Setiyono mendapatkan lahan untuk ditanami sawit seluas 2 hektare yang dibeli secara mencicil.
Perjuangan berat dijalani dengan sabar sampai nasibnya berubah lebih baik.
Setiyono merupakan satu potret keras dari 400.000 anggota Aspekpir yang berjuang ke luar dari garis kemiskinan.
Mereka tersebar di 20 provinsi di Indonesia mulai Sumatera, Kalimantan, Sulawesi hingga Papua.
Aspekpir mencatat, luas lahan petani sawit PIR mencapai sekitar 800.000 hektare.
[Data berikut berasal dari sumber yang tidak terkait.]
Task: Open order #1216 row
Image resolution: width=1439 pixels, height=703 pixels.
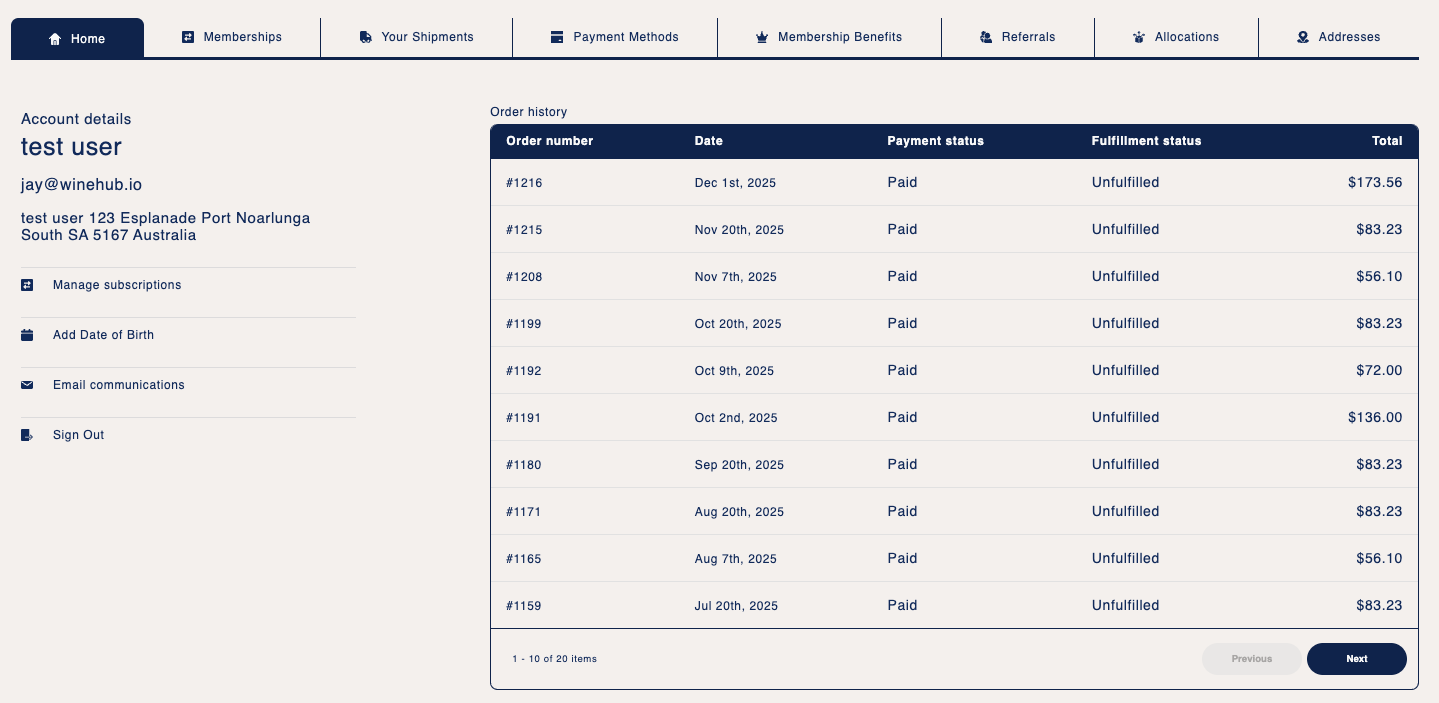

Sejauh ini petani PIR yang sudah melapor lahan sawitnya dimasukkan ke kawasan hutan sebanyak 20 persen atau 160.000 hektare.
Menurut dia, jika pemerintah menerapkan denda Rp 25 juta per hektare per tahun, maka petani PIR akan menanggung beban sangat berat.
“Bayangkan tanaman tahun 80–90-an. Kalau 30 tahun dihitung, ini dendanya sangat besar. Padahal ini (petani PIR) program pemerintah,” tegasnya.
Dia menilai perbedaan kebijakan antar kementerian telah menciptakan ketidakpastian hukum bagi petani.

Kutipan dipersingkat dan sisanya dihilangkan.